_Given exercise:_ Write out each line of the data below as a numbered list, skipping blank lines and leaving out the pictures.

◆ ◆ ◆

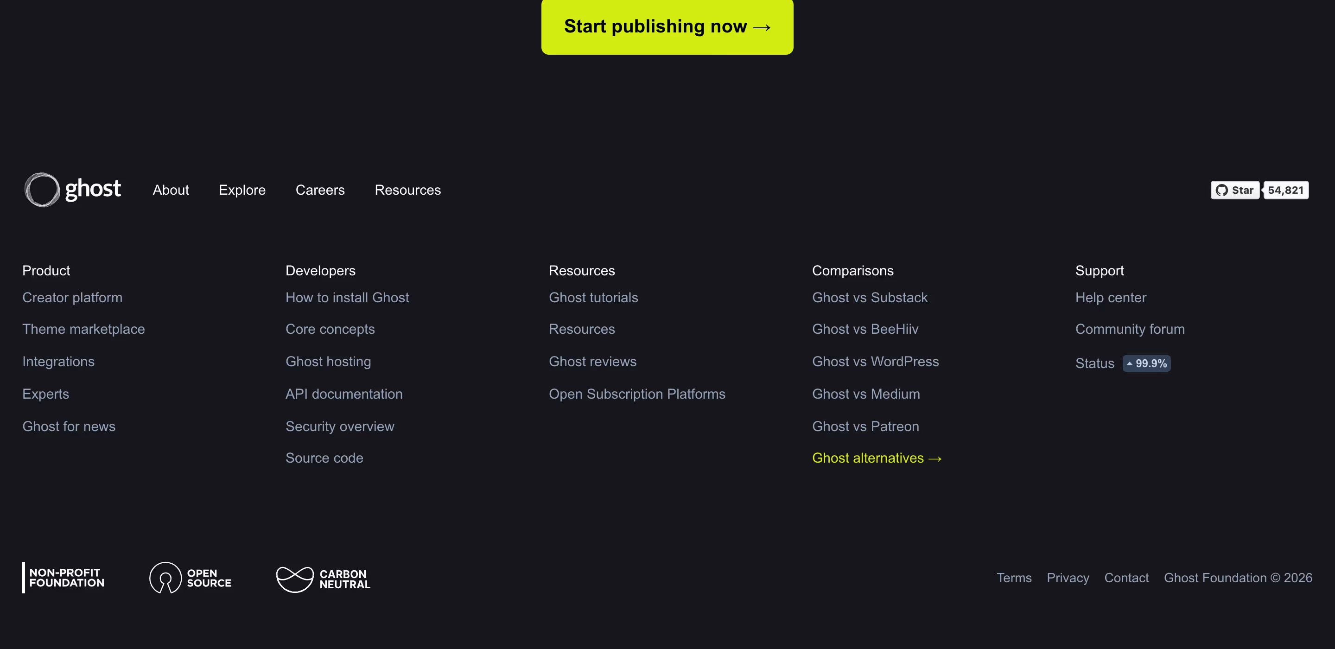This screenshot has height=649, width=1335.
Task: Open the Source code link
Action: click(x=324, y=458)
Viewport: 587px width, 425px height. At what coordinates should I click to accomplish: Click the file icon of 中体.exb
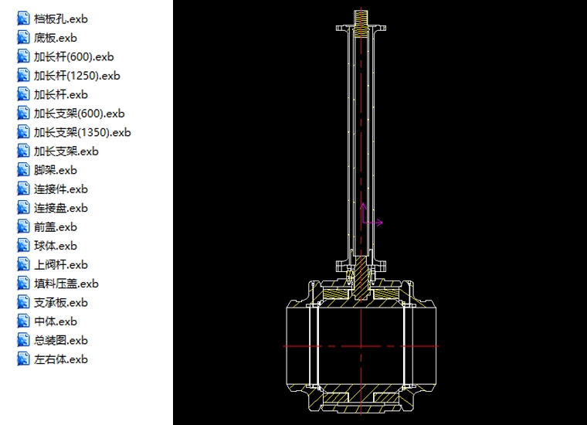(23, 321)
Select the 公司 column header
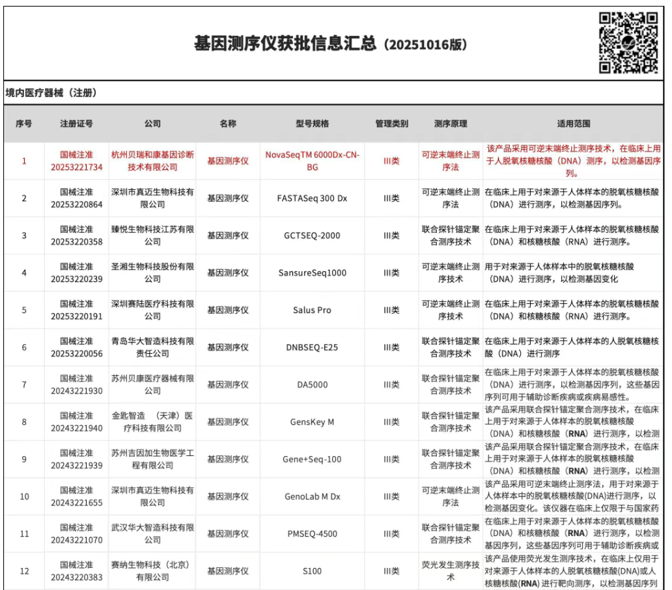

◆ ◆ ◆

_Solved problem:_
1. This screenshot has height=649, width=1335.
2. Task: Open the Source code link
3. Action: click(x=324, y=458)
4. Viewport: 587px width, 425px height. At what coordinates should I click to accomplish: Click the file icon of 中体.exb
5. (23, 321)
6. Select the 公司 column header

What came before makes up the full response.